Others have cited additional important characteristics of bank-like financial intermediaries, but in our view these seem less important. For example, the maturity of the loan contracts is typically longer than the maturity of the debt on the liability side of the balance sheet, but that is essentially the third point above. Also, Boyd and Prescott (1986) assert that financial intermediaries lend to agents whose information set may be different from their own, in particular, would-be borrowers have private information concerning their own credit risk. Although this suggests a clear role for intermediaries, it is not clear that this is a necessary condition.

Empirical observation is the basis for the statement that intermediaries involve large number of agents on each side of the balance sheet and also for the view that the nature of the securities issued to borrowers and lenders are different. On the liability side of the balance sheet, intermediaries often issue a particular security to households, demand deposits, securities that serve as a medium of exchange. On the asset side of the balance sheet, bank loans are not the same as corporate bonds. Moreover, the structure of the bank loans does not mirror the bank’s obligations in the form of deposits. Financial intermediaries with the above characteristics correspond most closely to commercial banks, savings and loans, and similar institutions. But, securitization vehicles and conduits also satisfy the above definition, blurring the distinction between intermediated finance and direct finance, a topic we return to below.

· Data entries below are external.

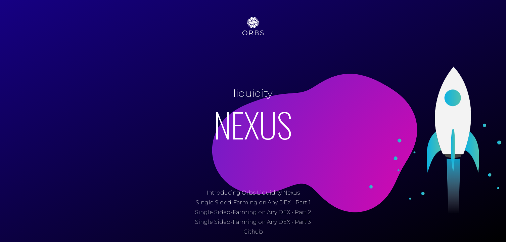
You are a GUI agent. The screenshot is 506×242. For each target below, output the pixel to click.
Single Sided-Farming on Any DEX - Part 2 (253, 212)
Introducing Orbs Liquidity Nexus (253, 193)
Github (253, 232)
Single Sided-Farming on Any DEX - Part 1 (253, 202)
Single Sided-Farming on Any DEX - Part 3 (253, 222)
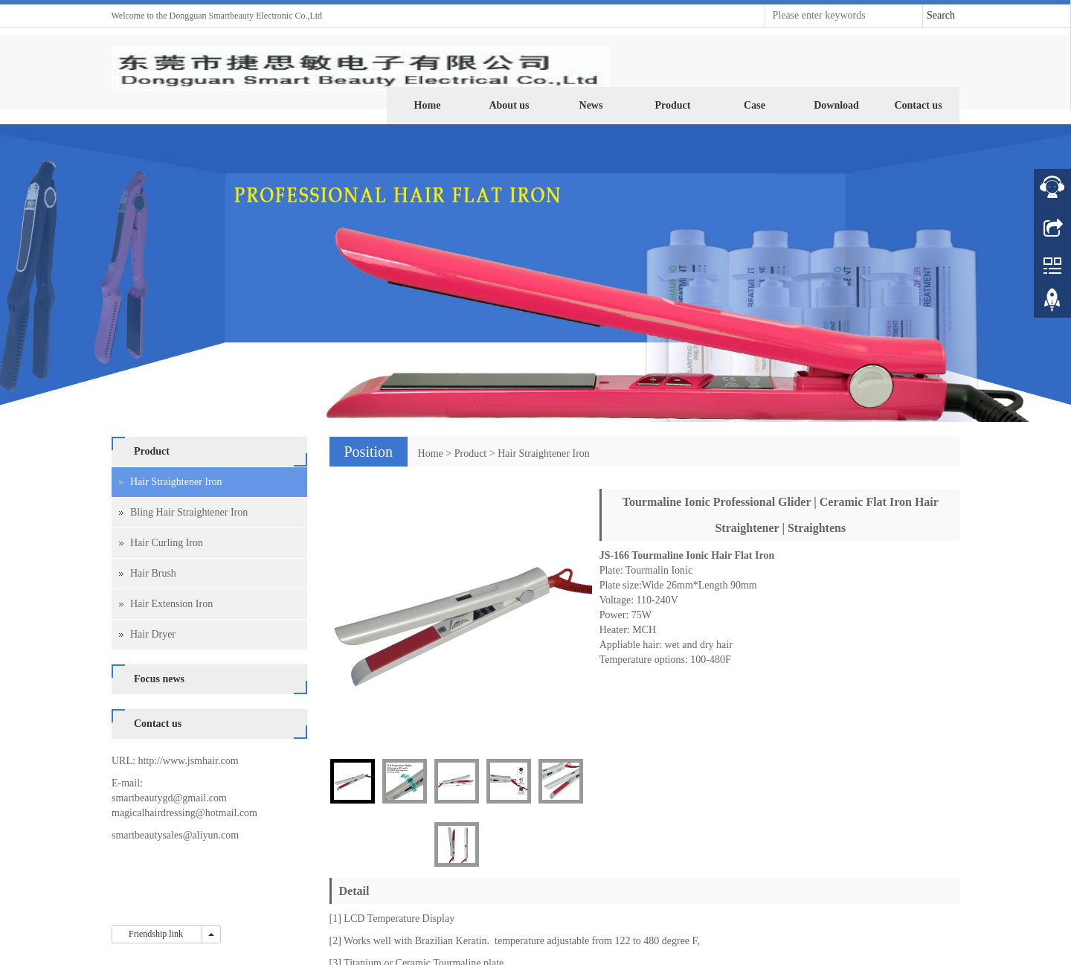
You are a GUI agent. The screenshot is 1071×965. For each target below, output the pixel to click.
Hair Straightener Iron (544, 453)
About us (509, 105)
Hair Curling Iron (166, 542)
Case (754, 105)
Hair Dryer (153, 634)
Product (673, 105)
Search (941, 15)
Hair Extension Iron (171, 603)
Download (836, 105)
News (591, 105)
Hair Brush (153, 573)
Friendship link (157, 934)
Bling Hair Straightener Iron (189, 512)
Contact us (918, 105)
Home (427, 105)
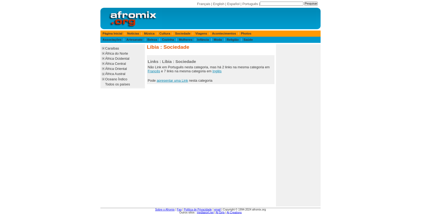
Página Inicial (112, 33)
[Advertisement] (298, 125)
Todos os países (117, 84)
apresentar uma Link (172, 80)
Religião (233, 39)
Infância (203, 39)
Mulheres (186, 39)
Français (203, 4)
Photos (246, 33)
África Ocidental (117, 59)
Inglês (217, 71)
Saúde (248, 39)
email (217, 209)
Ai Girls (220, 212)
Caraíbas (112, 48)
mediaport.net (205, 212)
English (218, 4)
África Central (115, 64)
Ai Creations (234, 212)
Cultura (164, 33)
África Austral (115, 74)
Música (149, 33)
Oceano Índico (116, 79)
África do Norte (116, 53)
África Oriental (116, 69)
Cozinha (168, 39)
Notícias (133, 33)
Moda (218, 39)
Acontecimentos (224, 33)
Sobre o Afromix (165, 209)
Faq (179, 209)
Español (233, 4)
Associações (112, 39)
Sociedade (183, 33)
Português (250, 4)
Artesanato (134, 39)
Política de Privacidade (198, 209)
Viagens (201, 33)
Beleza (152, 39)
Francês (154, 71)
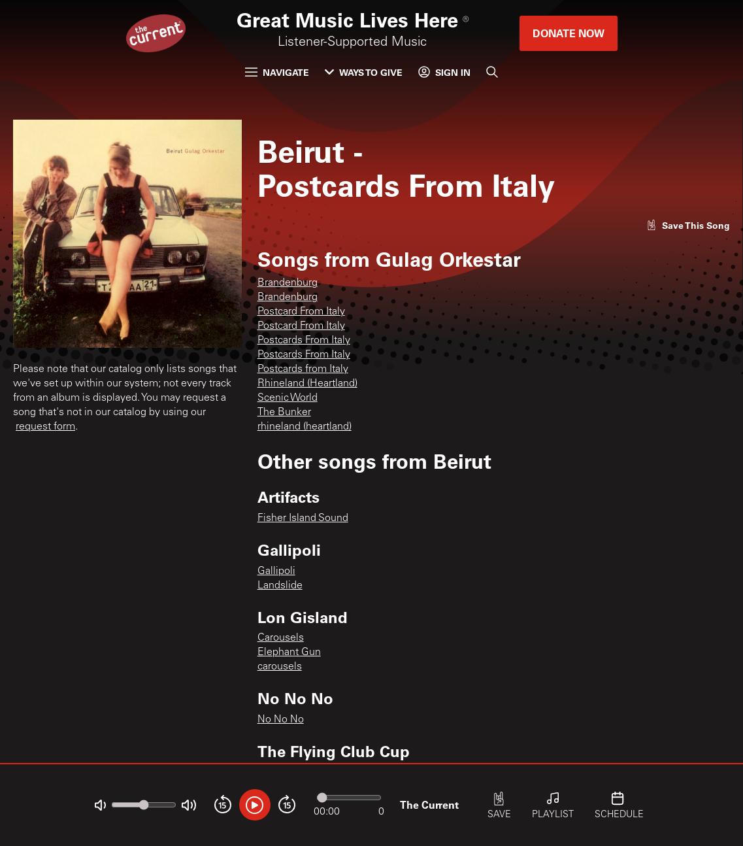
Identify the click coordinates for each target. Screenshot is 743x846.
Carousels (280, 638)
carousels (279, 667)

There are a number of issues in studying intermediation that are perhaps unique, compared to other areas of finance. First, there are issues of data. While governments often collect an enormous amount of data about banks, for example, in the U.S. there are the Call Reports that provide a massive amount of accounting information about commercial banks, there is a lack of price data. Thus, unlike other areas of finance, there is an almost embarrassing lack of essential information, prices of loans, of secondary loan sales, and so on. Researchers have been creative in finding data, however, as we discuss below. Other periods of history have also been intensively studied. Apparently, more so than other areas of finance, research in financial intermediation is intimately linked with economic history. In addition, other countries offer rich laboratories as banking systems vary across countries to a significant degree.

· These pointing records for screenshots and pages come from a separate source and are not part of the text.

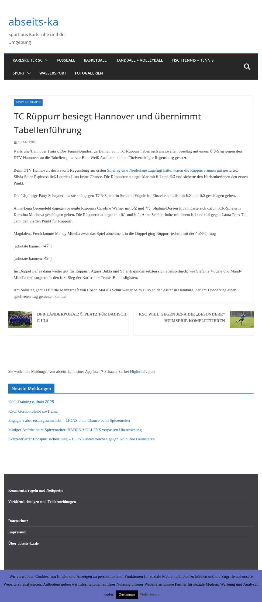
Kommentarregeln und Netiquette (35, 490)
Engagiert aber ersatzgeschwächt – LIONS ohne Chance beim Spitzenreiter (69, 420)
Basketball (95, 60)
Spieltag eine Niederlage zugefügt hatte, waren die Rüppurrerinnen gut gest (168, 170)
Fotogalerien (89, 73)
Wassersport (52, 73)
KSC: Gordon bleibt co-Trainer (33, 411)
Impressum (17, 532)
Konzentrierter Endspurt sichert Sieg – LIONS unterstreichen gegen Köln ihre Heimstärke (81, 439)
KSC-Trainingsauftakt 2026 (31, 402)
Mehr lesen (148, 594)
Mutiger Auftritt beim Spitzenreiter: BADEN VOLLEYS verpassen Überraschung (75, 430)
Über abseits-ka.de (23, 543)
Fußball (66, 60)
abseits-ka (33, 21)
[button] (46, 60)
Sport (19, 73)
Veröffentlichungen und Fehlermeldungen (42, 501)
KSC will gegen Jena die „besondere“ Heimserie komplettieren (182, 317)
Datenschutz (18, 521)
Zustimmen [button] (127, 594)
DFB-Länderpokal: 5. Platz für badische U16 (81, 317)
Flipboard (138, 371)
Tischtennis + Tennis (193, 60)
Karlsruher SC (28, 60)
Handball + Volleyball (139, 60)
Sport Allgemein (28, 102)
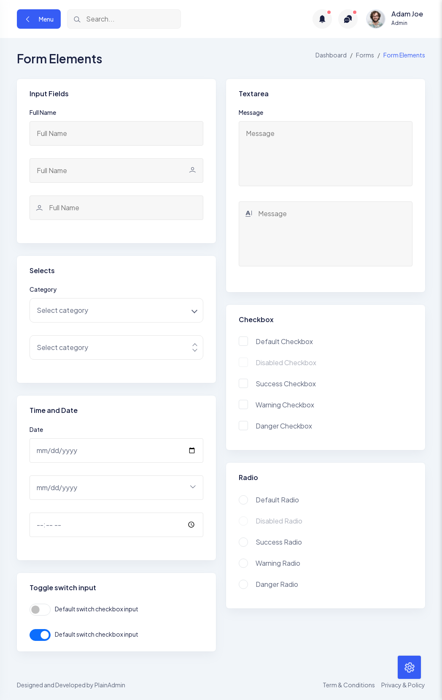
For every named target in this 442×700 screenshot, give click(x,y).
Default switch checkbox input (96, 609)
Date (36, 429)
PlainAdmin (109, 685)
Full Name (43, 112)
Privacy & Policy (403, 685)
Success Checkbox (286, 383)
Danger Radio (277, 584)
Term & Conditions (349, 685)
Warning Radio (278, 563)
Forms (365, 55)
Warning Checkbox (285, 404)
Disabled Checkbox (286, 362)
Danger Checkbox (284, 425)
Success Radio (279, 541)
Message (251, 112)
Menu (39, 19)
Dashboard (331, 55)
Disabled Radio (279, 520)
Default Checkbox (284, 341)
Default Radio (277, 499)
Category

Second, in the study of financial intermediation, institutions, regulations, and laws are important.

Banking systems have been influenced by laws and regulations for hundreds of years and it is difficult to make progress on many issues without understanding the enormous variation in banking system structures across countries and time, which is due to these laws and regulations. This is most apparent in the variety of industrial organization of banking systems around the world and through history. This variation is just beginning to be exploited by researchers and seems a likely area for further work.

Finally, intermediation is in such a constant state of flux that it is not much of an exaggeration to say that many researchers in financial intermediation do not realize that they are engaged in economic history. It is a challenge to determine whether there are important features of intermediation that remain constant across time, or whether intermediation is being fundamentally altered by securitization, loan sales, credit derivatives, and other recent innovations.

The paper proceeds as follows. We begin in Section II by discussing evidence on the uniqueness of banks and theories that seek to motivate the existence and structure of these financial intermediaries.

Key issues include monitoring or evaluating borrowers, providing consumption smoothing and other types of liquidity, combining lending and liquidity provision as a commitment mechanism, and the coexistence of banks and markets.